Pavo y Vino

Pavo y Vino

Las fiestas de Navidad y Fin de Año, como una de las grandes celebraciones de la humanidad, se relacionan, entre otras cosas, con la mesa. Aunque hoy se recomiendan mil recetas distintas y se resalta lo interesante de las preparaciones propias de cada país, el pavo sigue siendo uno de los platos más recordados.

La preparación y consumo de carne de pavo es bastante frecuente hoy en día, hasta como parte de algunos embutidos y comidas informales aunque en épocas pasadas sólo era parte de las mesas de los más pudientes. Buscando los orígenes del pavo doméstico que en nuestros días se encuentra en casi todas partes del mundo, de oeste a este y de norte a sur, con distintas razas y con diferentes usos, la información nos indica a México como punto de partida, en donde los indígenas, antes de la llegada de los colonizadores, ya utilizaban la carne de pavos salvajes como parte de su alimentación. El pavo fue llevado a Europa por los españoles y desde allí inició su clara propagación mundial hasta regresar a América.
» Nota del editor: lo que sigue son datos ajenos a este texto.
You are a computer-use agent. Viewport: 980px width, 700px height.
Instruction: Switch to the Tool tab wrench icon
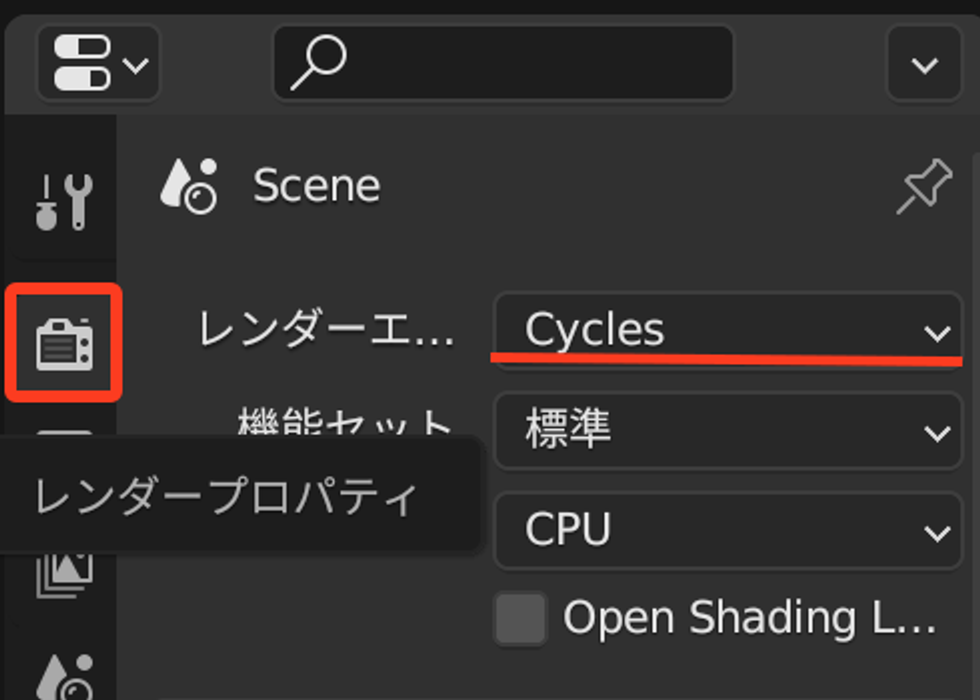coord(64,202)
Navidad, particularmente en Nochebuena, y también el Día de Acción de Gracias, son tal vez los eventos con mayor consumo de platos preparados con pavo. La difusión de esta carne la ha posicionado como una gran fuente de alimentación particularmente en Estados Unidos e Israel , que son los primeros consumidores.
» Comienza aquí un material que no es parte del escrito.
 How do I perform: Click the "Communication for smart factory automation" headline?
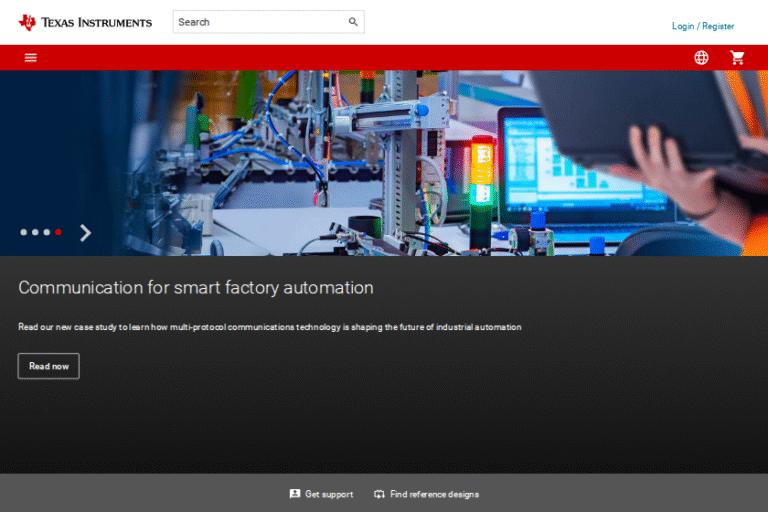196,288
De la cocina tradicional con el ancestro y estilos caseros y de las grandes escuelas de gastronomía y las nuevas tendencias, nacen mil recetas para preparar pavo. Pavo al horno, navideño, con piñones, relleno con jamón y queso, relleno con vegetales, medallones de pavo con embutidos, rollos de pavo con manzanas, pechugas de pavo a la mostaza, pavo relleno con setas y hasta escabeche de pavo, son unas de las tantas opciones que nos transportan de aromas y sabores muy delicados y tradicionales hasta percepciones complejas y novedosas.

Todo este abanico de sensaciones llevadas a la gran mesa, con seguridad debe ser acompañado con la insustituible presencia de una copa de vino. Para sumarse a estas preparaciones con pavo las mejores y más frecuentes opciones se encuentran entre los vinos tintos, desde los jóvenes y frutosos hasta grandes tintos de guarda. Pero además de estas sugerencias a la hora de elegir un vino para un plato preparado con pavo, también, y aunque completamente distintos, una buena alternativa es descorchar una botella de espumante. Se sorprenderá de la gran armonía entre los mil sabores de algunas de estas recetas y la frescura de las burbujas.